Sénégal : le gouvernement et l’Assemblée s’affrontent autour des crédits spéciaux

Un nouveau bras de fer oppose le gouvernement sénégalais à l’Assemblée nationale. Le différend porte sur une proposition de loi relative au régime juridique des crédits spéciaux, inscrite à l’ordre du jour de la session extraordinaire.

Le gouvernement, par la voix de la Primature, a opposé une fin de non-recevoir. Dans un communiqué publié le 18 août, l’exécutif estime que le texte contient des dispositions qui relèvent du domaine réglementaire, et non du champ de la loi. Une violation, selon lui, des articles 67 et 76 de la Constitution.

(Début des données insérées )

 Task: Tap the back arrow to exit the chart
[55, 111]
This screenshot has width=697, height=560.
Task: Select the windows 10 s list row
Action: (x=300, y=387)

Face à ce désaccord, le gouvernement a saisi le Conseil constitutionnel. Le recours, déposé ce même jour, demande au juge constitutionnel de déclarer la proposition de loi irrecevable. La Primature invoque l’article 83, alinéa 2 de la Constitution, ainsi que l’article 69, alinéa 8 du nouveau Règlement intérieur de l’Assemblée nationale, adopté le 18 août 2025.

L’adoption du texte en Commission et sa programmation en séance plénière, prévue ce mercredi 19 août à 10 heures, ont précipité la décision de l’exécutif. Le gouvernement affirme agir pour la « préservation de l’ordre juridique républicain ».

Cette procédure d’urgence autour des crédits spéciaux est le reflet des tensions qui opposent régulièrement l’exécutif au législatif. Depuis l’adoption du nouveau Règlement intérieur de l’Assemblée nationale en août 2025, les rapports entre l’exécutif et le législatif connaissent des secousses régulières.

Les crédits spéciaux, qui permettent au gouvernement de procéder à des ouvertures de crédits supplémentaires en cours d’année budgétaire, constituent un outil financier sensible. Le Parlement entend encadrer plus strictement cette prérogative, tandis que l’exécutif y voit une ingérence dans son domaine réservé.

La balle est désormais dans le camp des sages du Conseil constitutionnel. Leur décision déterminera si les députés peuvent poursuivre l’examen du texte ou si la procédure s’arrête. Une issue qui pourrait peser sur la suite de la session parlementaire et, au-delà, sur l’équilibre des pouvoirs à Dakar.